ASSIGNMENT: Return the data below in full. Keep each character unchanged.

PROVIDED DATA:
::::::::

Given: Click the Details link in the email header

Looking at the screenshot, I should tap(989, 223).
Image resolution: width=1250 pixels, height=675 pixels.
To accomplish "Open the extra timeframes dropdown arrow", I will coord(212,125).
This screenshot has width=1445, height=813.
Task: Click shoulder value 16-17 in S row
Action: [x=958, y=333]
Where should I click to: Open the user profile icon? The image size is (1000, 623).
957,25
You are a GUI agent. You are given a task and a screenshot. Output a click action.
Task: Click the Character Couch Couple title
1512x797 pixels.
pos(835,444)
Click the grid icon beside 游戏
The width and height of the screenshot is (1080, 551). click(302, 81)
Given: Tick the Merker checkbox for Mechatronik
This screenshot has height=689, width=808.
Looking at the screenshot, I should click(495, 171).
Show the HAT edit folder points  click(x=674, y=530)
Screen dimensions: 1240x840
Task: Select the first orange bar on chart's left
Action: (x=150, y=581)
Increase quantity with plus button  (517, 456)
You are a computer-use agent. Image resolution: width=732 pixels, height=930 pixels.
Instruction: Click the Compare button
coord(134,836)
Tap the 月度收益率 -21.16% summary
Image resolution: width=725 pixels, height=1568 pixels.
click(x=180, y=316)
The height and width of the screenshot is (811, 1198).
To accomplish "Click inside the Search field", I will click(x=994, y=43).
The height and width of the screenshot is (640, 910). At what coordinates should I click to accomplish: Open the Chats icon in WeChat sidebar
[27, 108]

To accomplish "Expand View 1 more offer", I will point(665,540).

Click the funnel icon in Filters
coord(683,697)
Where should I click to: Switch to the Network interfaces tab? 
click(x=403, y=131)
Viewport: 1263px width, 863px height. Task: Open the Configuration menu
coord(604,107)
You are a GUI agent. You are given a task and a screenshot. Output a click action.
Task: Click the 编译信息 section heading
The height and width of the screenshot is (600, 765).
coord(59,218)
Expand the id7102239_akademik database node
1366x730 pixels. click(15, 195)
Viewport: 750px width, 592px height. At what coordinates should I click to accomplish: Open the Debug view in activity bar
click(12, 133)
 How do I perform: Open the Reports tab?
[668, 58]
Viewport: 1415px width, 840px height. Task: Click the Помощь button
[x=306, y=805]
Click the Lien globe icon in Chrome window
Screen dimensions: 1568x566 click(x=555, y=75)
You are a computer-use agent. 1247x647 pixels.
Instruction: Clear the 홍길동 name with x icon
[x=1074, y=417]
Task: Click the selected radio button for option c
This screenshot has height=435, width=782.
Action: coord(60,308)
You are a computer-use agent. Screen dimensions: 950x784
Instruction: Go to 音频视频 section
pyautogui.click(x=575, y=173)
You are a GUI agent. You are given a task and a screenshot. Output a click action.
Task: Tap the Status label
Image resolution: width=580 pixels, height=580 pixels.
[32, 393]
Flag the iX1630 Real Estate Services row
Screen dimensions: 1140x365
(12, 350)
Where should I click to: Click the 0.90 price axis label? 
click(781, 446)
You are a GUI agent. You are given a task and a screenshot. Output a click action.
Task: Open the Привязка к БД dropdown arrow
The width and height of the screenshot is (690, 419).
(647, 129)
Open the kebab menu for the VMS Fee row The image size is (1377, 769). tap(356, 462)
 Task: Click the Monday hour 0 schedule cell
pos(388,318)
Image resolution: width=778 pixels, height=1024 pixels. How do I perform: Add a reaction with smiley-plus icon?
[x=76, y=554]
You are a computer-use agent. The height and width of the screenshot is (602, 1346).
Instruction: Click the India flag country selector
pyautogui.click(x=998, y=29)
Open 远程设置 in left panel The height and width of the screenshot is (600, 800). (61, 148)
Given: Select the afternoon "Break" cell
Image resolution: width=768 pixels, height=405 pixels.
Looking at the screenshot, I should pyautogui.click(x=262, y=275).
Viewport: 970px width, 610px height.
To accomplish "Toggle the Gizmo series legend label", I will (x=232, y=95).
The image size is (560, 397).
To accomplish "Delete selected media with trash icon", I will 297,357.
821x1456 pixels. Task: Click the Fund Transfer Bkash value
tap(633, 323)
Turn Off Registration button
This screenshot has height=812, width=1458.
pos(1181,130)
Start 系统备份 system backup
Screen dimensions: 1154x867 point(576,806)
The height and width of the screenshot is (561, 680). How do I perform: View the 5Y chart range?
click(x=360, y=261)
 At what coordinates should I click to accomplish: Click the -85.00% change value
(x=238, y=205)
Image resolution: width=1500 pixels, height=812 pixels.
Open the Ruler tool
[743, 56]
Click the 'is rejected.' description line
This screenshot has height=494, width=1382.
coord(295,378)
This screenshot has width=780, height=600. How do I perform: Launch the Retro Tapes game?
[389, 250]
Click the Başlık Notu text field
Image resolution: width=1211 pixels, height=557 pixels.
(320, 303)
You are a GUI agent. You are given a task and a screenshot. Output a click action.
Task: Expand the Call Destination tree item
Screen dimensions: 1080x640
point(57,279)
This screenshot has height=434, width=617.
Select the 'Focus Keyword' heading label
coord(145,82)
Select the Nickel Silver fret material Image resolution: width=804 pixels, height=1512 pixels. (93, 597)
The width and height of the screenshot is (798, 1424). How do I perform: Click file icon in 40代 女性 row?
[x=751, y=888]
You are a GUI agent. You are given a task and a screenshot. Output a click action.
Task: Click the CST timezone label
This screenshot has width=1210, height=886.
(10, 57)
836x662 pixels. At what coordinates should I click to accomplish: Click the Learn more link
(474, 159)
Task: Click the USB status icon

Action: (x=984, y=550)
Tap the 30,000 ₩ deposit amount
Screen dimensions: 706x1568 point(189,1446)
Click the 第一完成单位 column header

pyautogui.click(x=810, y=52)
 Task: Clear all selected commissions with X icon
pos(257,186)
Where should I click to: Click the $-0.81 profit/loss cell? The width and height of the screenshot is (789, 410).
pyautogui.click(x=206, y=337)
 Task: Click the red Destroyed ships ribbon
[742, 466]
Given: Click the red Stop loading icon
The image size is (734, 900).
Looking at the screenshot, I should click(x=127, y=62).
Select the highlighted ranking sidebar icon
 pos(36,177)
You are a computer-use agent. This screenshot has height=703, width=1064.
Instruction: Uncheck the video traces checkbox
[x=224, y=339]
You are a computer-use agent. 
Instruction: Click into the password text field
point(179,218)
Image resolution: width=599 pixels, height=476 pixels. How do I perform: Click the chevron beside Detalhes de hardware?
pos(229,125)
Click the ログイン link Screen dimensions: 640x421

::::::::

RESPONSE TO THE EXERCISE:
Given: Click the Details link in the email header

Looking at the screenshot, I should tap(989, 223).
Image resolution: width=1250 pixels, height=675 pixels.
To accomplish "Open the extra timeframes dropdown arrow", I will coord(212,125).
This screenshot has width=1445, height=813.
Task: Click shoulder value 16-17 in S row
Action: [x=958, y=333]
Where should I click to: Open the user profile icon? The image size is (1000, 623).
957,25
You are a GUI agent. You are given a task and a screenshot. Output a click action.
Task: Click the Character Couch Couple title
1512x797 pixels.
pos(835,444)
Click the grid icon beside 游戏
The width and height of the screenshot is (1080, 551). click(302, 81)
Given: Tick the Merker checkbox for Mechatronik
This screenshot has height=689, width=808.
Looking at the screenshot, I should click(495, 171).
Show the HAT edit folder points  click(x=674, y=530)
Screen dimensions: 1240x840
Task: Select the first orange bar on chart's left
Action: (x=150, y=581)
Increase quantity with plus button  (517, 456)
You are a computer-use agent. Image resolution: width=732 pixels, height=930 pixels.
Instruction: Click the Compare button
coord(134,836)
Tap the 月度收益率 -21.16% summary
Image resolution: width=725 pixels, height=1568 pixels.
click(x=180, y=316)
The height and width of the screenshot is (811, 1198).
To accomplish "Click inside the Search field", I will click(x=994, y=43).
The height and width of the screenshot is (640, 910). At what coordinates should I click to accomplish: Open the Chats icon in WeChat sidebar
[27, 108]

To accomplish "Expand View 1 more offer", I will point(665,540).

Click the funnel icon in Filters
coord(683,697)
Where should I click to: Switch to the Network interfaces tab? 
click(x=403, y=131)
Viewport: 1263px width, 863px height. Task: Open the Configuration menu
coord(604,107)
You are a GUI agent. You are given a task and a screenshot. Output a click action.
Task: Click the 编译信息 section heading
The height and width of the screenshot is (600, 765).
coord(59,218)
Expand the id7102239_akademik database node
1366x730 pixels. click(15, 195)
Viewport: 750px width, 592px height. At what coordinates should I click to accomplish: Open the Debug view in activity bar
click(12, 133)
 How do I perform: Open the Reports tab?
[668, 58]
Viewport: 1415px width, 840px height. Task: Click the Помощь button
[x=306, y=805]
Click the Lien globe icon in Chrome window
Screen dimensions: 1568x566 click(x=555, y=75)
You are a computer-use agent. 1247x647 pixels.
Instruction: Clear the 홍길동 name with x icon
[x=1074, y=417]
Task: Click the selected radio button for option c
This screenshot has height=435, width=782.
Action: coord(60,308)
You are a computer-use agent. Screen dimensions: 950x784
Instruction: Go to 音频视频 section
pyautogui.click(x=575, y=173)
You are a GUI agent. You are given a task and a screenshot. Output a click action.
Task: Tap the Status label
Image resolution: width=580 pixels, height=580 pixels.
[32, 393]
Flag the iX1630 Real Estate Services row
Screen dimensions: 1140x365
(12, 350)
Where should I click to: Click the 0.90 price axis label? 
click(781, 446)
You are a GUI agent. You are given a task and a screenshot. Output a click action.
Task: Open the Привязка к БД dropdown arrow
The width and height of the screenshot is (690, 419).
(647, 129)
Open the kebab menu for the VMS Fee row The image size is (1377, 769). tap(356, 462)
 Task: Click the Monday hour 0 schedule cell
pos(388,318)
Image resolution: width=778 pixels, height=1024 pixels. How do I perform: Add a reaction with smiley-plus icon?
[x=76, y=554]
You are a computer-use agent. The height and width of the screenshot is (602, 1346).
Instruction: Click the India flag country selector
pyautogui.click(x=998, y=29)
Open 远程设置 in left panel The height and width of the screenshot is (600, 800). (61, 148)
Given: Select the afternoon "Break" cell
Image resolution: width=768 pixels, height=405 pixels.
Looking at the screenshot, I should pyautogui.click(x=262, y=275).
Viewport: 970px width, 610px height.
To accomplish "Toggle the Gizmo series legend label", I will (x=232, y=95).
The image size is (560, 397).
To accomplish "Delete selected media with trash icon", I will 297,357.
821x1456 pixels. Task: Click the Fund Transfer Bkash value
tap(633, 323)
Turn Off Registration button
This screenshot has height=812, width=1458.
pos(1181,130)
Start 系统备份 system backup
Screen dimensions: 1154x867 point(576,806)
The height and width of the screenshot is (561, 680). How do I perform: View the 5Y chart range?
click(x=360, y=261)
 At what coordinates should I click to accomplish: Click the -85.00% change value
(x=238, y=205)
Image resolution: width=1500 pixels, height=812 pixels.
Open the Ruler tool
[743, 56]
Click the 'is rejected.' description line
This screenshot has height=494, width=1382.
coord(295,378)
This screenshot has width=780, height=600. How do I perform: Launch the Retro Tapes game?
[389, 250]
Click the Başlık Notu text field
Image resolution: width=1211 pixels, height=557 pixels.
(320, 303)
You are a GUI agent. You are given a task and a screenshot. Output a click action.
Task: Expand the Call Destination tree item
Screen dimensions: 1080x640
point(57,279)
This screenshot has height=434, width=617.
Select the 'Focus Keyword' heading label
coord(145,82)
Select the Nickel Silver fret material Image resolution: width=804 pixels, height=1512 pixels. (93, 597)
The width and height of the screenshot is (798, 1424). How do I perform: Click file icon in 40代 女性 row?
[x=751, y=888]
You are a GUI agent. You are given a task and a screenshot. Output a click action.
Task: Click the CST timezone label
This screenshot has width=1210, height=886.
(10, 57)
836x662 pixels. At what coordinates should I click to accomplish: Click the Learn more link
(474, 159)
Task: Click the USB status icon

Action: (x=984, y=550)
Tap the 30,000 ₩ deposit amount
Screen dimensions: 706x1568 point(189,1446)
Click the 第一完成单位 column header

pyautogui.click(x=810, y=52)
 Task: Clear all selected commissions with X icon
pos(257,186)
Where should I click to: Click the $-0.81 profit/loss cell? The width and height of the screenshot is (789, 410).
pyautogui.click(x=206, y=337)
 Task: Click the red Destroyed ships ribbon
[742, 466]
Given: Click the red Stop loading icon
The image size is (734, 900).
Looking at the screenshot, I should click(x=127, y=62).
Select the highlighted ranking sidebar icon
 pos(36,177)
You are a computer-use agent. This screenshot has height=703, width=1064.
Instruction: Uncheck the video traces checkbox
[x=224, y=339]
You are a computer-use agent. 
Instruction: Click into the password text field
point(179,218)
Image resolution: width=599 pixels, height=476 pixels. How do I perform: Click the chevron beside Detalhes de hardware?
pos(229,125)
Click the ログイン link Screen dimensions: 640x421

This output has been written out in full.